## Text excerpt
------------------------------------------------
Effects of Lactate on Improving Cognitive Function and Survival Rate in a Mouse Model of Post-Sepsis Cognitive Impairment

Abstract

Background: Post-sepsis cognitive impairment (PSCI) represents a prevalent complication observed in survivors of sepsis, manifesting as neurocognitive deficits, including memory impairment and attentional deficits. The precise mechanisms contributing to PSCI are inadequately understood, and there is a notable absence of effective clinical interventions. Lactate, previously considered as a metabolic byproduct, has recently been recognized as a potential energy source and signaling molecule involved in various physiological and pathological processes that are intricately linked to clinical outcomes of sepsis. This study aimed to explore the neuroprotective effects of lactate on PSCI and to elucidate the underlying mechanisms.
------------------------------------------------
## What is expected
Copy out the lactate and post-sepsis cognitive impairment abstract above in full, word for word.

## The data
------------------------------------------------
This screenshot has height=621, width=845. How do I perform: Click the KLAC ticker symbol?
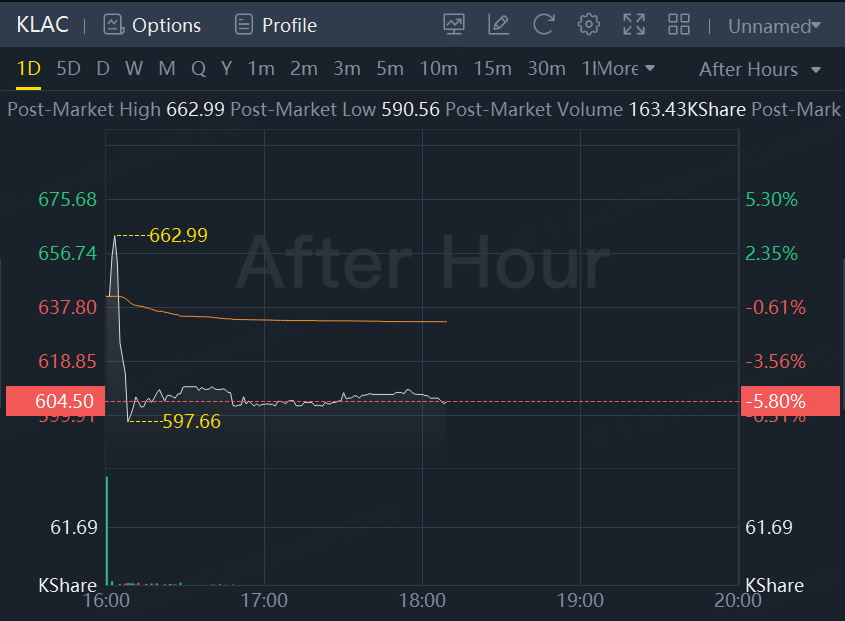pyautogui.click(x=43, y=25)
------------------------------------------------
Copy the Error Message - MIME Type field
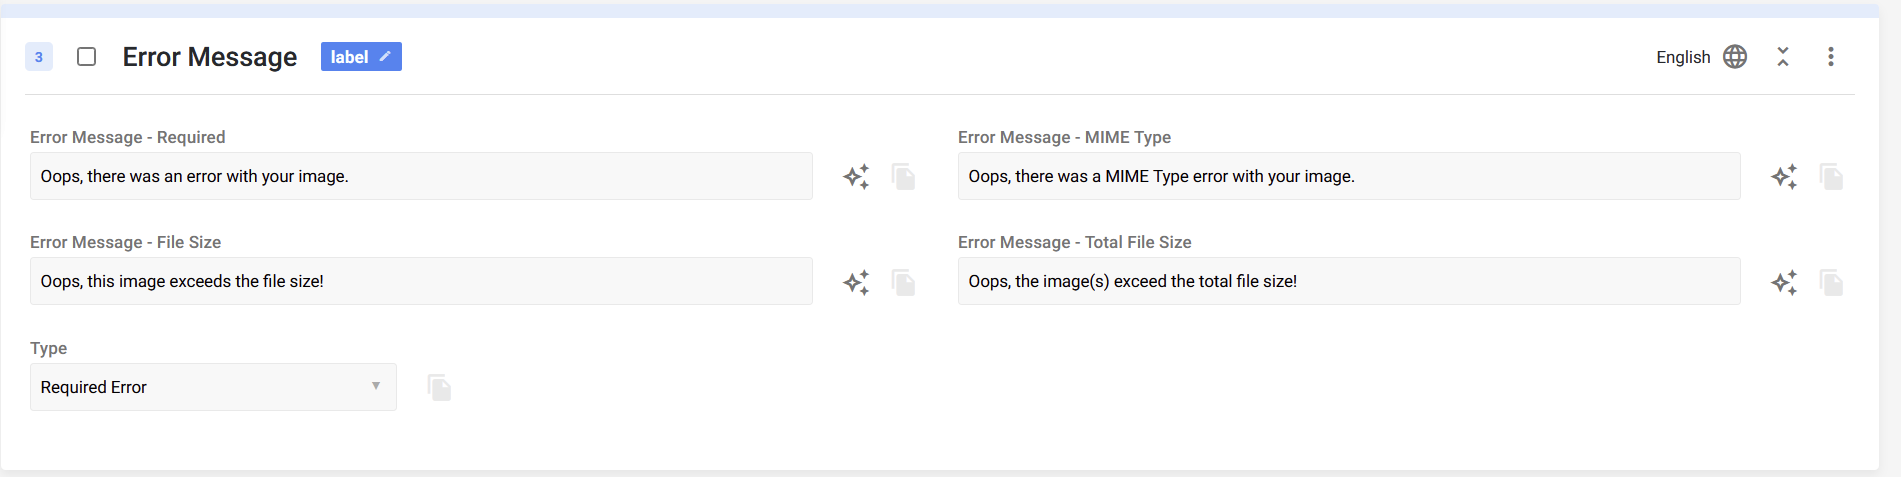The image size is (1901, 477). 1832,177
------------------------------------------------
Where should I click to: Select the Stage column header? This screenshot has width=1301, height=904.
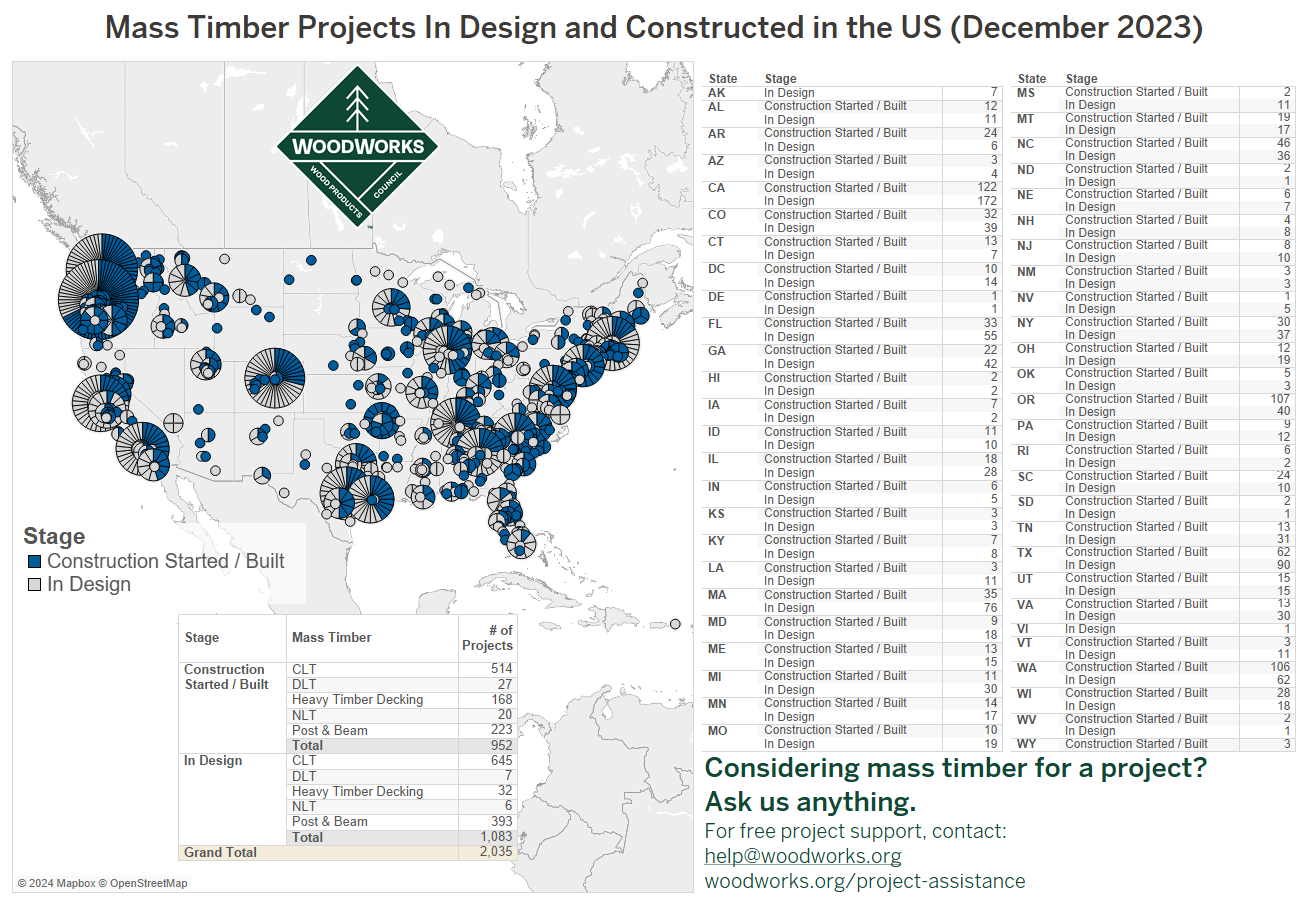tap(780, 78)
------------------------------------------------
## Completed task
Effects of Lactate on Improving Cognitive Function and Survival Rate in a Mouse Model of Post-Sepsis Cognitive Impairment

Abstract

Background: Post-sepsis cognitive impairment (PSCI) represents a prevalent complication observed in survivors of sepsis, manifesting as neurocognitive deficits, including memory impairment and attentional deficits. The precise mechanisms contributing to PSCI are inadequately understood, and there is a notable absence of effective clinical interventions. Lactate, previously considered as a metabolic byproduct, has recently been recognized as a potential energy source and signaling molecule involved in various physiological and pathological processes that are intricately linked to clinical outcomes of sepsis. This study aimed to explore the neuroprotective effects of lactate on PSCI and to elucidate the underlying mechanisms.